Goal: Reproduce the data word for word, beginning with the line that contains "Next (839, 437)" and continuing through the line that contains "Employee Email (361, 1174)", with both of those lines included.
======== Dataset content
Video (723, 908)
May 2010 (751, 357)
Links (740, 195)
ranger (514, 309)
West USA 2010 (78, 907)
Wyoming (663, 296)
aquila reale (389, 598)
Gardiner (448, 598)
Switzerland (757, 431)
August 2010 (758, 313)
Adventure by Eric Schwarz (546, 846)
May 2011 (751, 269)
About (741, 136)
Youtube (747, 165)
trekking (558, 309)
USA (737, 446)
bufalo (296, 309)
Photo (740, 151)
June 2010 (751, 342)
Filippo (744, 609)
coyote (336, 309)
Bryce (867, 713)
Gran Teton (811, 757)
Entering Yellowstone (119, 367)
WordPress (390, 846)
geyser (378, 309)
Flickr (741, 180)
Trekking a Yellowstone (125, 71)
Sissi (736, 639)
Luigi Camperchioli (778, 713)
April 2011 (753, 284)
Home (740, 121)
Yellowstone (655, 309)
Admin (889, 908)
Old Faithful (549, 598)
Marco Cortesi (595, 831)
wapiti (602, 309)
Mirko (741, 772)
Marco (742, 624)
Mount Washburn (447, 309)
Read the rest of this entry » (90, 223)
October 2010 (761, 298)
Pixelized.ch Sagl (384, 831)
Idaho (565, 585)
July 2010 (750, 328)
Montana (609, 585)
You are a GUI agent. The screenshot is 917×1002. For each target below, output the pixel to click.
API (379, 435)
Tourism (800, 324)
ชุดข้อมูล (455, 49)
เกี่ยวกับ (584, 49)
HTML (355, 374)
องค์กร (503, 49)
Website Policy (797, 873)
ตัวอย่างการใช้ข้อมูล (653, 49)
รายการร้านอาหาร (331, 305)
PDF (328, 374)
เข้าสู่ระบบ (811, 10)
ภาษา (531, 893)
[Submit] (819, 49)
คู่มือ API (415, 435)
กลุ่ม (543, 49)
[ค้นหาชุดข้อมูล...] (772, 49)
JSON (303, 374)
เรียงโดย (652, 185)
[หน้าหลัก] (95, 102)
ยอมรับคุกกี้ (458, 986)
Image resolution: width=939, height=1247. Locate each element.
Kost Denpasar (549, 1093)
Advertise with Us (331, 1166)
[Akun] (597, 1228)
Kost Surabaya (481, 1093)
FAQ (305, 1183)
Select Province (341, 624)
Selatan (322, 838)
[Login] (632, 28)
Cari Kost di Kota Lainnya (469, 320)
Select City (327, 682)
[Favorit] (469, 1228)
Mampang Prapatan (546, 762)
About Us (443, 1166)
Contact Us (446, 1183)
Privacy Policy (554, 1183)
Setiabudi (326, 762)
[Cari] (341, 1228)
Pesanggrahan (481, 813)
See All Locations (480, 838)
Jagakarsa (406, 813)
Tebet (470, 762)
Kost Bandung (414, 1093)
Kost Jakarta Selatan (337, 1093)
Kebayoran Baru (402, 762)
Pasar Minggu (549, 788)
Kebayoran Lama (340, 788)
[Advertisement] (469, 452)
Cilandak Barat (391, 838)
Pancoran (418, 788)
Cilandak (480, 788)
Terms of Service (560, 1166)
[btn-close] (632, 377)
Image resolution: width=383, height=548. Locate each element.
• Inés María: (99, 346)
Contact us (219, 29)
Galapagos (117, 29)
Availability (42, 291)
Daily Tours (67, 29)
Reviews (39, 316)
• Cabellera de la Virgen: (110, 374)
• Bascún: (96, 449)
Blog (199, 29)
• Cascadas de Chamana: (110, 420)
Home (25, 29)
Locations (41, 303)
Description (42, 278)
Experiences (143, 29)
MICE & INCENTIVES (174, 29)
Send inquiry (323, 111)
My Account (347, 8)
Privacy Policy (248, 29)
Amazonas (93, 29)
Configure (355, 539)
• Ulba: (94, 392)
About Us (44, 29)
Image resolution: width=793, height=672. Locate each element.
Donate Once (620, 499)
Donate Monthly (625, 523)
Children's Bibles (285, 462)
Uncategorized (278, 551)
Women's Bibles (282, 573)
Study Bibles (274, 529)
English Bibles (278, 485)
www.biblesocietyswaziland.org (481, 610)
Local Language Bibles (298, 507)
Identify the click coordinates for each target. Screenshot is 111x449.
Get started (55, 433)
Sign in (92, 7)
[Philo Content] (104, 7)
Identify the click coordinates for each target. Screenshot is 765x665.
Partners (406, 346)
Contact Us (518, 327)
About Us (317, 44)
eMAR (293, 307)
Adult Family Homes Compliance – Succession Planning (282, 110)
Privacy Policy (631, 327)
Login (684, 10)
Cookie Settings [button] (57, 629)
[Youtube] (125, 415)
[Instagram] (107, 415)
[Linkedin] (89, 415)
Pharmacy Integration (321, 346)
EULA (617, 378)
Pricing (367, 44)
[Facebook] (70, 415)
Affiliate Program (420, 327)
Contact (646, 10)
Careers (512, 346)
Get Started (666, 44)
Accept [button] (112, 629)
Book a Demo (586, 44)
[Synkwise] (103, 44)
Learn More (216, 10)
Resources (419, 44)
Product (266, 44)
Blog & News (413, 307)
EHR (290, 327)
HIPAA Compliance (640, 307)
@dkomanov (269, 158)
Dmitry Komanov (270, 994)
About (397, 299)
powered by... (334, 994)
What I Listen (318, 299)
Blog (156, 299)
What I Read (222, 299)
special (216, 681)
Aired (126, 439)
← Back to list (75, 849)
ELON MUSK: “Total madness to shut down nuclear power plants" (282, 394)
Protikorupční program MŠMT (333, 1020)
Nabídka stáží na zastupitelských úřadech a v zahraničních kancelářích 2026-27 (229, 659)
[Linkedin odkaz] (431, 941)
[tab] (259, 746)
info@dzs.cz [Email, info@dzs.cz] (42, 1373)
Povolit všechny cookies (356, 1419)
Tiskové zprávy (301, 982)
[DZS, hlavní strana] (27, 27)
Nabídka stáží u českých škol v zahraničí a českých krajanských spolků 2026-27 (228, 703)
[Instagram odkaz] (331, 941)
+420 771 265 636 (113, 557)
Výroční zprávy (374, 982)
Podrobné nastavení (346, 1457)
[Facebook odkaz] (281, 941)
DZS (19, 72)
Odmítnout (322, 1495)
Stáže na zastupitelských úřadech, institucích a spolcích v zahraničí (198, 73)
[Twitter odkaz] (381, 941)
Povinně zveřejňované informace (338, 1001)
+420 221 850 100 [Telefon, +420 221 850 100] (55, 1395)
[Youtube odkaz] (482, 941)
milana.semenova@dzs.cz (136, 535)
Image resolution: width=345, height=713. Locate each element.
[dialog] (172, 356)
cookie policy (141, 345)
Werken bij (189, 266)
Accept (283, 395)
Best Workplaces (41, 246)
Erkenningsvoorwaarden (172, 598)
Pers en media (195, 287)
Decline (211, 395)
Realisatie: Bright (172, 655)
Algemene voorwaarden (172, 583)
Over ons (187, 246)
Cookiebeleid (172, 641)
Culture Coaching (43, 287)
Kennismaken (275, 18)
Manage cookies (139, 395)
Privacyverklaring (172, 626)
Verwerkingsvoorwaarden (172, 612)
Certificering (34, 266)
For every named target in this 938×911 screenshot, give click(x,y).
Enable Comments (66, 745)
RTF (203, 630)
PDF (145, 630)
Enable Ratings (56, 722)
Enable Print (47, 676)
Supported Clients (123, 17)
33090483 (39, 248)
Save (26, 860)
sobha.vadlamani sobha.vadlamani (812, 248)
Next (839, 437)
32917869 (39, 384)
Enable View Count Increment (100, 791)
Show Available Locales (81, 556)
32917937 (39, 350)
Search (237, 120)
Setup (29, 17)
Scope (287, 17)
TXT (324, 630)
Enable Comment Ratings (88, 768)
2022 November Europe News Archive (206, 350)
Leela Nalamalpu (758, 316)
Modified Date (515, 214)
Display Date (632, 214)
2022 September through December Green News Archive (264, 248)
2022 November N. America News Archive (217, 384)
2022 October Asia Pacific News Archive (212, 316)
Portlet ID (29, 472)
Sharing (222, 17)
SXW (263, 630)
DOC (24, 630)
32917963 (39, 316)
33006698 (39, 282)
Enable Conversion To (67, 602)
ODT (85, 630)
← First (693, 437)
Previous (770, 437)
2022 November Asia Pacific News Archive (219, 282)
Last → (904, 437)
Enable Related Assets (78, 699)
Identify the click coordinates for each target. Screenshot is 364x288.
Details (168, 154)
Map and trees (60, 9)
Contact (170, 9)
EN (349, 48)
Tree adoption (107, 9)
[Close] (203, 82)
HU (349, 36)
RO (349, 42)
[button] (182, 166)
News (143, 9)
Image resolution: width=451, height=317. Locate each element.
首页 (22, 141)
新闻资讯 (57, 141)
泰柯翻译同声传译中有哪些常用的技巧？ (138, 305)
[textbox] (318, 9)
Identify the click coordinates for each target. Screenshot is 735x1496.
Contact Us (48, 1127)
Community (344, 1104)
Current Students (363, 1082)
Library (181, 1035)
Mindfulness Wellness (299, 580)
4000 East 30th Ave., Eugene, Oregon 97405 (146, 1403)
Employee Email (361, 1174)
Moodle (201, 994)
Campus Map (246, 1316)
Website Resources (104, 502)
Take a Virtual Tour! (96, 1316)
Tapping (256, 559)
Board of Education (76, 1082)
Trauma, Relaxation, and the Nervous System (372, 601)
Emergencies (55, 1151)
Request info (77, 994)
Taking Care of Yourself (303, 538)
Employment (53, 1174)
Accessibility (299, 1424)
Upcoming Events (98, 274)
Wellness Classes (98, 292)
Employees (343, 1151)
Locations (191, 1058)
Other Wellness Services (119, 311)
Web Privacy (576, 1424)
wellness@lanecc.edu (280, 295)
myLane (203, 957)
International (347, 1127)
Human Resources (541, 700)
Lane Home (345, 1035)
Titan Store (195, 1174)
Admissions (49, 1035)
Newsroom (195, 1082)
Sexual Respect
================
Response for this exercise:
Next (839, 437)
32917869 (39, 384)
Enable View Count Increment (100, 791)
Show Available Locales (81, 556)
32917937 (39, 350)
Search (237, 120)
Setup (29, 17)
Scope (287, 17)
TXT (324, 630)
Enable Comment Ratings (88, 768)
2022 November Europe News Archive (206, 350)
Leela Nalamalpu (758, 316)
Modified Date (515, 214)
Display Date (632, 214)
2022 September through December Green News Archive (264, 248)
2022 November N. America News Archive (217, 384)
2022 October Asia Pacific News Archive (212, 316)
Portlet ID (29, 472)
Sharing (222, 17)
SXW (263, 630)
DOC (24, 630)
32917963 (39, 316)
33006698 (39, 282)
Enable Conversion To (67, 602)
ODT (85, 630)
← First (693, 437)
Previous (770, 437)
2022 November Asia Pacific News Archive (219, 282)
Last → (904, 437)
Enable Related Assets (78, 699)
Identify the click coordinates for each target. Screenshot is 364x288.
Details (168, 154)
Map and trees (60, 9)
Contact (170, 9)
EN (349, 48)
Tree adoption (107, 9)
[Close] (203, 82)
HU (349, 36)
RO (349, 42)
[button] (182, 166)
News (143, 9)
Image resolution: width=451, height=317. Locate each element.
首页 (22, 141)
新闻资讯 (57, 141)
泰柯翻译同声传译中有哪些常用的技巧？ (138, 305)
[textbox] (318, 9)
Identify the click coordinates for each target. Screenshot is 735x1496.
Contact Us (48, 1127)
Community (344, 1104)
Current Students (363, 1082)
Library (181, 1035)
Mindfulness Wellness (299, 580)
4000 East 30th Ave., Eugene, Oregon 97405 (146, 1403)
Employee Email (361, 1174)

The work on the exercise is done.